Nelson Henricks

Nelson Henricks’s Map of the City is an impressive new work by this accomplished video artist, shown in the recently inaugurated media gallery at the Art Gallery of Calgary. Arriving in Calgary a mere five months ago, curator Donna Wawzonek was excited by the possibility of programming a high-profile space dedicated solely to media art. The choice of Henricks’s work offered the chance to present this sophisticated two-channel, synchronized piece in a setting that enhanced its visual and sonic impact.

Henricks was born in Bow Island, Alberta, and spent time—both as a student and a working artist—in Calgary before moving to Montreal in 1991. This piece grew out of a six-month residency in the Quebec Studio in the Monteverdi Vecchio district of Rome in 2004.

Nelson Henricks, all video stills from Map of the City, 2006, 2-channel video installation, 21 minutes. Courtesy the Art Gallery of Calgary.

For Henricks, pinning down the identity of a place is as challenging as locating his own identity. In his work the self is a constant element, yet it remains somehow elusive—perhaps due to finding himself outside mainstream cultural frames—an anglophone in Montreal, a stranger in Rome. Yet, in an oblique way, he conjures up an alternative, collective notion of identity through a barrage of closely observed detail, arriving at what might be a more realistic portrayal of the city and the artist himself.

This marks the first time the artist has worked only with still images, actually thousands of photographs animated through a labour-intensive process—in the most rapid sections each image appears for only four frames each, less than a sixth of a second.

Within the array of passing imagery, we see literal maps, a puzzling jumble of streets replicating the disorientation of the visitor. In one section is a series of empty rooms, then books on shelves, the titles flashing before us, then the artist with book in hand rapidly opening and closing it, with appropriate sound effects. Henricks is using the book as metaphor, as well as simulating its physical experience to both frame and underpin his observations.

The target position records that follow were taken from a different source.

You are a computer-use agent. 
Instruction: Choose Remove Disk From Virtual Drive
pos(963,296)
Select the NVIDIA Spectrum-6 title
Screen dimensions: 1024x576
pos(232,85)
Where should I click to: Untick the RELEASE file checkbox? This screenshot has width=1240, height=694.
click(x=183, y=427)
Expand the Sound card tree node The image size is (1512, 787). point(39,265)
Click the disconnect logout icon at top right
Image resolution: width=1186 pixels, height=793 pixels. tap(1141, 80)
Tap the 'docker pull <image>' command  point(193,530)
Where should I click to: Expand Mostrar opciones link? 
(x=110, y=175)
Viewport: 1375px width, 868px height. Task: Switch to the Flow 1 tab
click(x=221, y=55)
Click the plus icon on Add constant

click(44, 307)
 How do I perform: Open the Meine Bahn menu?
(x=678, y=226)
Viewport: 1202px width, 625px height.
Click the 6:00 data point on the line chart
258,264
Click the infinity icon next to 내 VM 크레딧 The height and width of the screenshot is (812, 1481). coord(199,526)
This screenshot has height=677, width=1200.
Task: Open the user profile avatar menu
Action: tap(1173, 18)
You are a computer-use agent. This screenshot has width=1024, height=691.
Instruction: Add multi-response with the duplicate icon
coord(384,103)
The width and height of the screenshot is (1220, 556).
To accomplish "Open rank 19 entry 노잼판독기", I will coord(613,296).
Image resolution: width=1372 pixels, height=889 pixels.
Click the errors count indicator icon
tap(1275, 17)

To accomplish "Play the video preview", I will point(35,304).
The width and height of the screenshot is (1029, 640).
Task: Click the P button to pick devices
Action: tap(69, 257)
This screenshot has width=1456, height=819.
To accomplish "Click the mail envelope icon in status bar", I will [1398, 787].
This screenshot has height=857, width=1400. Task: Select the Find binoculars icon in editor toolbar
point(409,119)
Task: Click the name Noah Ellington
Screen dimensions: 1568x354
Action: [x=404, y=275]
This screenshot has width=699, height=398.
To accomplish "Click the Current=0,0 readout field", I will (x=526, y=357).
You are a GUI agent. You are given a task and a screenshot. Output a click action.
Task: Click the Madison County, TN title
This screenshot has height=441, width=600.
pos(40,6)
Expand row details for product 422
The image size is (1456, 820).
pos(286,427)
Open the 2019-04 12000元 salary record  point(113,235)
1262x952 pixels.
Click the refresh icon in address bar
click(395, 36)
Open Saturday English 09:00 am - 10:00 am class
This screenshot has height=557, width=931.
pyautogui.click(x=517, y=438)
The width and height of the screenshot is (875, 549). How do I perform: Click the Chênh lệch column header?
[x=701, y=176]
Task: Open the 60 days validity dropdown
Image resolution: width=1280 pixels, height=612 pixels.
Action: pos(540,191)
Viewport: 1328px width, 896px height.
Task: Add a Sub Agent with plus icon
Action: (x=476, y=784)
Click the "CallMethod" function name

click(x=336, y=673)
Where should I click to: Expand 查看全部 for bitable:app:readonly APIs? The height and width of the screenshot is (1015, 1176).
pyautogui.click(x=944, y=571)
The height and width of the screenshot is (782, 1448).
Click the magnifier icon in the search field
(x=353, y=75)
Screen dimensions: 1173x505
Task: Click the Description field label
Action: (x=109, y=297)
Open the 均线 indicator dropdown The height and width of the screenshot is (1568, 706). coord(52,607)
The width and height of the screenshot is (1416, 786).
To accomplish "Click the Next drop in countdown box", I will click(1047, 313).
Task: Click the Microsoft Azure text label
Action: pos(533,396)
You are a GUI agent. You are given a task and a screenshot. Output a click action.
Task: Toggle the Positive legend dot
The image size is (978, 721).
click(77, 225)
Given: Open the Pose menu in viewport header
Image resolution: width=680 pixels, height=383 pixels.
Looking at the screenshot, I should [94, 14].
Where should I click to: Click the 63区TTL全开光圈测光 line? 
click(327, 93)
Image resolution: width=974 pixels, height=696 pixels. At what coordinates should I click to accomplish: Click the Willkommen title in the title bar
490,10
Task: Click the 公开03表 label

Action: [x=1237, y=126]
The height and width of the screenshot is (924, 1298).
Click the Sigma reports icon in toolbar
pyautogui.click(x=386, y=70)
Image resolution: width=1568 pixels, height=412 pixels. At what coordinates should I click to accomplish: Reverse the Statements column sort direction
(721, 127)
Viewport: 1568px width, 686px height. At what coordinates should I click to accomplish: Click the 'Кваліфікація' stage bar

Nelson Henricks, all video stills from Map of the City, 2006, 2-channel video installation, 21 minutes. Courtesy the Art Gallery of Calgary.

The dual screen (which often pairs text with an image that either symbolizes or contradicts, or twinned images that amplify and reinforce each other) has the appeal of flipping through a picture book. But the concept goes deeper than that. The artist proposes a parallel between the book and the building, between the building and the city. He says, “I was thinking about places like the ‘Cappella degli Scrovegni’ (with its narrative series of 14th-century Giotto frescoes) that is like an immersive, three-dimensional book … so on one hand, Map is like a book … but meant to be projected large enough on the walls of the gallery to surround the viewer.”

In other sections of the dual tapes, images of theatre seats appear to restlessly advance toward the viewer. Then a section of stone tablets with inscrutable writings, followed by a series of faces, mouths and hands from Roman sculptures—the citizens of the ancient city, preserved. In contrast we see the graffiti, glass and neon of Montreal. Henricks outlines the challenge of immersion in the modern city as the text proclaims, “Each person you meet is a possible point of entry. Each person leads to a dozen more. Choose that first face carefully.”

Henricks avoids romanticizing by taking a cool, detached position. The synthesizer-generated mechanical clicks and blips of the soundtrack are keyed exactly to the shifting pace of the fleeting pictures, reinforcing the air of neutrality. There are three particularly engaging sections in which small, bright objects jitter and dance on backgrounds of intense primary colours. Some objects have significance for the artist—a green turtle from his sixth birthday cake, a rubber eraser that belonged to his father. Other objects represent the sort of clutter one collects based on momentary appeal. These items are paired with a sombre passage from Ecclesiastes that recounts the cyclical nature of things and the futility of all human endeavour—“ meaningless, everything is meaningless … there is nothing new under the sun.”

Nelson Henricks, all video stills from Map of the City, 2006, 2-channel video installation, 21 minutes. Courtesy the Art Gallery of Calgary.

Another section of small objects is more closely illustrative of its text—a passage from the obscure and apocryphal Gospel of Thomas; a series of pithy sayings attributed to Jesus such as “a city built high on a mountain cannot fall.” The artist found this abstract text a conduit into the other biblical references that surprised him with their ability to still speak urgently to contemporary viewers.

More than half the text presented is written by the artist, offering some clues to Henricks’s approach to the visuals. One particularly compelling phrase stands out—“If you could see my life from beginning to end in a single motionless line it would glow like neon tubing snaking through the houses and rooms where I have lived.” With this statement, Henricks succinctly expresses the essence of this piece—that the interaction of human beings with their built environment operates on the public and the private planes in a profound and significant way. ■

Nelson Henricks’s Map of the City was exhibited at the AGC Media Gallery at the Art Gallery of Calgary from June 28 to August 25, 2007.

Sandra Vida is a Calgary-based visual artist known for her multimedia artwork. She was recently nominated for a Governor General’s Award for her contribution to the media arts.